Sesuai penjelasan Maqālāt, pada akhir Jumadil Akhir tahun 642 Hijriah (akhir Oktober 1244 M) Shams memasuki Konya. Pertemuan antara Shams dan Maulavi terjadi yang dimulai dengan tanya jawab. Kemudian setelah enam belas bulan terjadi interaksi intens antara Maulavi dan Shams, Shams mengunjungi Konya untuk menjumpai Maulavi tahun 643 Hijriah (1245 M).
Pertemuan Maulavi dengan Shams menimbulkan perubahan besar dalam dirinya. Kehadiran Shams di Konya membawa warna baru bagi Rumi. Maulavi sendiri termasuk orang yang tekun belajar sekaligus mufti besar di zamannya. Selain menguasai dengan baik ilmu-ilmu keislaman, ia mengenal dengan baik tasawuf dan Irfan.
Tapi ketika bertemu dengan Shams, Maulavi seolah menemukan jalan baru, yang tidak ditemuinya di masa lalu. Profesor sastra Persia, Doktor Sirus Shamisa mengutip syair Maulavi menjelaskan, “Hangus, dari mentah menjadi matang, az khami beh pokhtegi rasideh bod, sokht”. Jika perjalanan hidup Maulavi dituliskan dengan tiga kalimat,”Dulu mentah, lalu matang dan terbakar. “Kham bodam, pokhteh shodam, sokht”.

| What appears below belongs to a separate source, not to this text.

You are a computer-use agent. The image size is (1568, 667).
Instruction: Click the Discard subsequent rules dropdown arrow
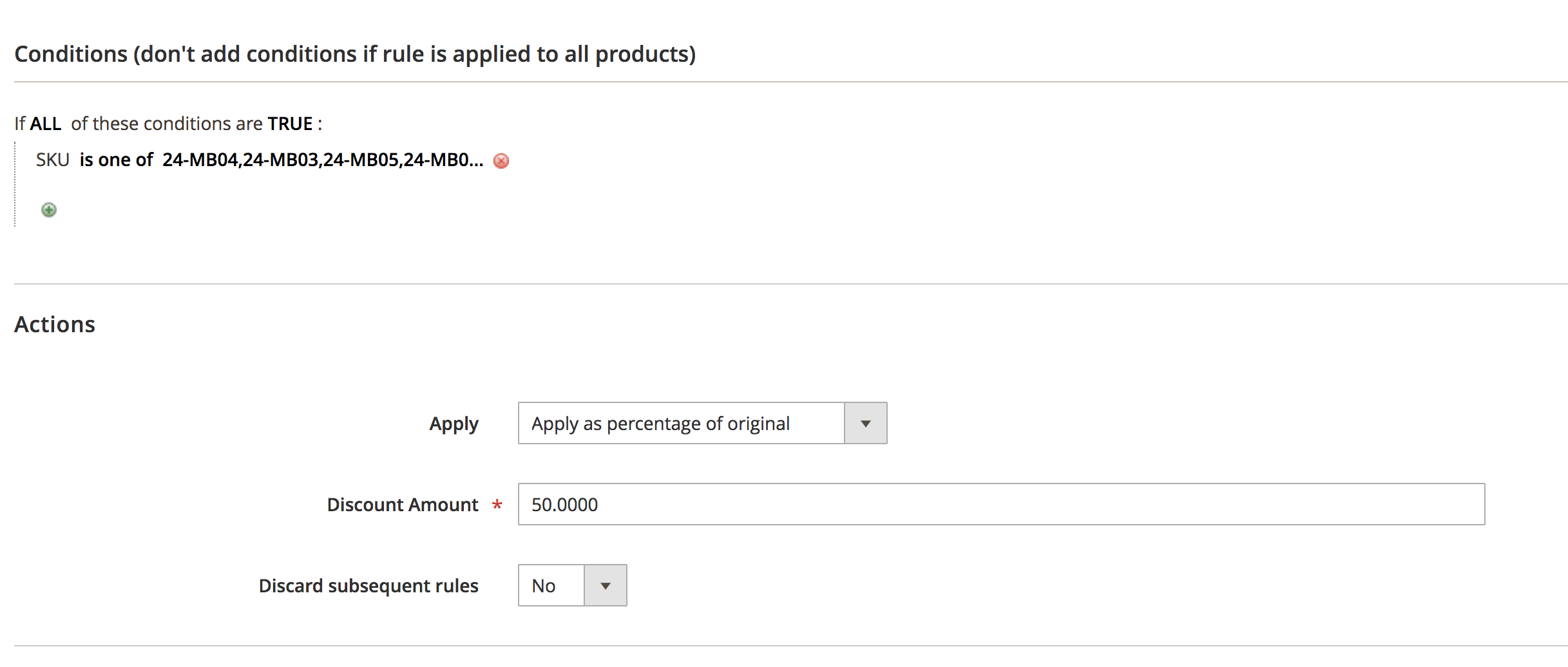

Profesor Zerin Koub dalam bukunya “Tangga-tangga menuju Tuhan” menjelaskan tentang pertemuan penting antara Maulavi dan Shams. Pakar sastra Persia ini menuturkan, “Pertemuan dengan orang asing karismatik mengubah kehidupan faqih dan ulama besar Iran di Konya, dan bagi Maulana menjadi awal kehidupan baru. Kehidupan baru seorang zahid dan khatib menjadi seorang arif dan pencinta.”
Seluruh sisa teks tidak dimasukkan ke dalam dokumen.